▸ PROBLEM STATEMENT: From the listing below, extract every line containing "mode".

▸ RAW DATA:
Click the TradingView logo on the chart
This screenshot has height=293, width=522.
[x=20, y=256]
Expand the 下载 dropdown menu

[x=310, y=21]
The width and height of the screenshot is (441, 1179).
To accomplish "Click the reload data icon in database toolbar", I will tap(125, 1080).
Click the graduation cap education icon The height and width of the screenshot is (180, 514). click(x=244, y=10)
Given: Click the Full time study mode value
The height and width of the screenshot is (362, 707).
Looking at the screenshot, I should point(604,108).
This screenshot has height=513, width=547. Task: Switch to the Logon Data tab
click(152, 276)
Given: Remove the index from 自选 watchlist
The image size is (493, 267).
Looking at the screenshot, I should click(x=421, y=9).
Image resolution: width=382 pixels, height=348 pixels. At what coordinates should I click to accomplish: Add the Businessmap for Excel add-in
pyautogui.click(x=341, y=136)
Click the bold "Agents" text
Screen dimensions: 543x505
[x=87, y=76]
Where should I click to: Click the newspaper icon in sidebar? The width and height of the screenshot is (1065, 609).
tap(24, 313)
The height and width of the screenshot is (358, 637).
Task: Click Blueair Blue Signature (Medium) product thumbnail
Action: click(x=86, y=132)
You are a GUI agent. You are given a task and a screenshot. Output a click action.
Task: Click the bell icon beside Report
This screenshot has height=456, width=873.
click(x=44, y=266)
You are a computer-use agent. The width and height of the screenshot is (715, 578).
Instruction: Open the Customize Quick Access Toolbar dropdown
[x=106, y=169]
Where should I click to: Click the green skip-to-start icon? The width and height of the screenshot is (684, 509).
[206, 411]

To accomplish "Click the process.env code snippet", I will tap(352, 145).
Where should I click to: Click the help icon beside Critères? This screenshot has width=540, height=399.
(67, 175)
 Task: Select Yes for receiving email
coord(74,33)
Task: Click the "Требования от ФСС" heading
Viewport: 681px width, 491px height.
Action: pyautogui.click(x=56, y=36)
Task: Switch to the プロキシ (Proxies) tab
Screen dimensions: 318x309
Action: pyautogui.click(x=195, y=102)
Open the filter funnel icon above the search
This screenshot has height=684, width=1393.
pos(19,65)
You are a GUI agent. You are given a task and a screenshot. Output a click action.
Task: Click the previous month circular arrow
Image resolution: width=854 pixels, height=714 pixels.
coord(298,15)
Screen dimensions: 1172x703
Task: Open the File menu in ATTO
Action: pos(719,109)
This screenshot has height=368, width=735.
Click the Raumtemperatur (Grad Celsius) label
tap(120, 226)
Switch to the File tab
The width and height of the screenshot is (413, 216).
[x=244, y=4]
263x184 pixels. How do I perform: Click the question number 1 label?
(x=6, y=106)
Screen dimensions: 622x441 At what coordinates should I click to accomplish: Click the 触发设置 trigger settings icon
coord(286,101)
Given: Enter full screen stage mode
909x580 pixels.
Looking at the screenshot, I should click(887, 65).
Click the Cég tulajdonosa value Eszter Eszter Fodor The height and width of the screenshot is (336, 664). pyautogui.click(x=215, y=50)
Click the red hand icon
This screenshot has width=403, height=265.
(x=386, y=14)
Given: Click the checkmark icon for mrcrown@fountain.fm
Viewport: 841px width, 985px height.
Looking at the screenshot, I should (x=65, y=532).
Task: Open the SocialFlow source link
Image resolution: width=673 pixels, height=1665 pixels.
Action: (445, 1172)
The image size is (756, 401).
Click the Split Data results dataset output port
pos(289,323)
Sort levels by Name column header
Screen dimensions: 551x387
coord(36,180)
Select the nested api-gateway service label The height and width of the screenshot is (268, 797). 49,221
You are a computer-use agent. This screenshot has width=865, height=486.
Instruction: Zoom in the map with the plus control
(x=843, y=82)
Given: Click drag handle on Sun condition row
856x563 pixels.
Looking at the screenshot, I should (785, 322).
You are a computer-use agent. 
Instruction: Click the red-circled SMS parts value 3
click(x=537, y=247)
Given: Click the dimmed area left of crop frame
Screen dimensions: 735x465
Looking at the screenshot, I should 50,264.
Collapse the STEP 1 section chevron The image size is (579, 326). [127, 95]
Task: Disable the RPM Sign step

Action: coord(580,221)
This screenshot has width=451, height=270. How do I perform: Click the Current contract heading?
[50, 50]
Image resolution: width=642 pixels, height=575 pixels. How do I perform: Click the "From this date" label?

▸ OUTPUT OF THE EXERCISE:
Given: Click the Full time study mode value
Given: Enter full screen stage mode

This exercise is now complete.